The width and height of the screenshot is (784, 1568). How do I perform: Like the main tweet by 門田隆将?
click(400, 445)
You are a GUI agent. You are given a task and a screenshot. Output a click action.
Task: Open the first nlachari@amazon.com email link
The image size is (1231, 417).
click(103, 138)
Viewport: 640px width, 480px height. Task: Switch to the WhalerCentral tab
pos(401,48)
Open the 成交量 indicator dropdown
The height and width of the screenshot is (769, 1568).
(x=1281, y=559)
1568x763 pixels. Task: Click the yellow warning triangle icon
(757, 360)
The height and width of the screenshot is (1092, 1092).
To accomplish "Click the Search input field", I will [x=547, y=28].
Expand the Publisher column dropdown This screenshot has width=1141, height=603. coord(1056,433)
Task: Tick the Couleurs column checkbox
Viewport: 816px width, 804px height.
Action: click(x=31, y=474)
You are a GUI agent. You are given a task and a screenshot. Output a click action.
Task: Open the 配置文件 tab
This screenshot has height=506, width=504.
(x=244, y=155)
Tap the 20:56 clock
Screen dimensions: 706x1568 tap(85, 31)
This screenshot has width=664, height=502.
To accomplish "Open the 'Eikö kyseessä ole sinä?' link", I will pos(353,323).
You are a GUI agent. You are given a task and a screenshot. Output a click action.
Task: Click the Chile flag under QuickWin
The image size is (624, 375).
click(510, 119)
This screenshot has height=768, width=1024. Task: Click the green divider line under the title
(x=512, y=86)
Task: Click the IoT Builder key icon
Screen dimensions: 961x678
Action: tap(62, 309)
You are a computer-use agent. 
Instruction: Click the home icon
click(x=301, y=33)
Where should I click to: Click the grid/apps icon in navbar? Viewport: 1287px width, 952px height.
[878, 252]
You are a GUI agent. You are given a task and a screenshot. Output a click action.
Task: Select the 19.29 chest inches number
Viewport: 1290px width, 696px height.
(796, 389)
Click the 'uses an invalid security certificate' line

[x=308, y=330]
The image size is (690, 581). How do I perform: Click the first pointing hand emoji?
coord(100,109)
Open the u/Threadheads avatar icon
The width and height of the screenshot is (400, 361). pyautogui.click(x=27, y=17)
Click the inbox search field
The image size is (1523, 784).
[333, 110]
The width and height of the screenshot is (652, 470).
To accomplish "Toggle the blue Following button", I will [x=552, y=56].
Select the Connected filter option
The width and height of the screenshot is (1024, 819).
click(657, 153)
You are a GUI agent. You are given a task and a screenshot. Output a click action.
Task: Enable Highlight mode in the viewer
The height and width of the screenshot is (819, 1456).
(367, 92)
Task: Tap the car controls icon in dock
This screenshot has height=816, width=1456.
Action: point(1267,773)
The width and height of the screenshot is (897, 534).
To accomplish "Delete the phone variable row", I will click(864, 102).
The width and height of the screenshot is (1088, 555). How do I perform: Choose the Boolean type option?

═══

Extract the data in full. Keep it word for word.

### Answer for this exercise
The width and height of the screenshot is (784, 1568). How do I perform: Like the main tweet by 門田隆将?
click(400, 445)
You are a GUI agent. You are given a task and a screenshot. Output a click action.
Task: Open the first nlachari@amazon.com email link
The image size is (1231, 417).
click(103, 138)
Viewport: 640px width, 480px height. Task: Switch to the WhalerCentral tab
pos(401,48)
Open the 成交量 indicator dropdown
The height and width of the screenshot is (769, 1568).
(x=1281, y=559)
1568x763 pixels. Task: Click the yellow warning triangle icon
(757, 360)
The height and width of the screenshot is (1092, 1092).
To accomplish "Click the Search input field", I will [x=547, y=28].
Expand the Publisher column dropdown This screenshot has width=1141, height=603. coord(1056,433)
Task: Tick the Couleurs column checkbox
Viewport: 816px width, 804px height.
Action: click(x=31, y=474)
You are a GUI agent. You are given a task and a screenshot. Output a click action.
Task: Open the 配置文件 tab
This screenshot has height=506, width=504.
(x=244, y=155)
Tap the 20:56 clock
Screen dimensions: 706x1568 tap(85, 31)
This screenshot has width=664, height=502.
To accomplish "Open the 'Eikö kyseessä ole sinä?' link", I will pos(353,323).
You are a GUI agent. You are given a task and a screenshot. Output a click action.
Task: Click the Chile flag under QuickWin
The image size is (624, 375).
click(510, 119)
This screenshot has height=768, width=1024. Task: Click the green divider line under the title
(x=512, y=86)
Task: Click the IoT Builder key icon
Screen dimensions: 961x678
Action: tap(62, 309)
You are a computer-use agent. 
Instruction: Click the home icon
click(x=301, y=33)
Where should I click to: Click the grid/apps icon in navbar? Viewport: 1287px width, 952px height.
[878, 252]
You are a GUI agent. You are given a task and a screenshot. Output a click action.
Task: Select the 19.29 chest inches number
Viewport: 1290px width, 696px height.
(796, 389)
Click the 'uses an invalid security certificate' line

[x=308, y=330]
The image size is (690, 581). How do I perform: Click the first pointing hand emoji?
coord(100,109)
Open the u/Threadheads avatar icon
The width and height of the screenshot is (400, 361). pyautogui.click(x=27, y=17)
Click the inbox search field
The image size is (1523, 784).
[333, 110]
The width and height of the screenshot is (652, 470).
To accomplish "Toggle the blue Following button", I will [x=552, y=56].
Select the Connected filter option
The width and height of the screenshot is (1024, 819).
click(657, 153)
You are a GUI agent. You are given a task and a screenshot. Output a click action.
Task: Enable Highlight mode in the viewer
The height and width of the screenshot is (819, 1456).
(367, 92)
Task: Tap the car controls icon in dock
This screenshot has height=816, width=1456.
Action: point(1267,773)
The width and height of the screenshot is (897, 534).
To accomplish "Delete the phone variable row", I will click(864, 102).
The width and height of the screenshot is (1088, 555). How do I perform: Choose the Boolean type option?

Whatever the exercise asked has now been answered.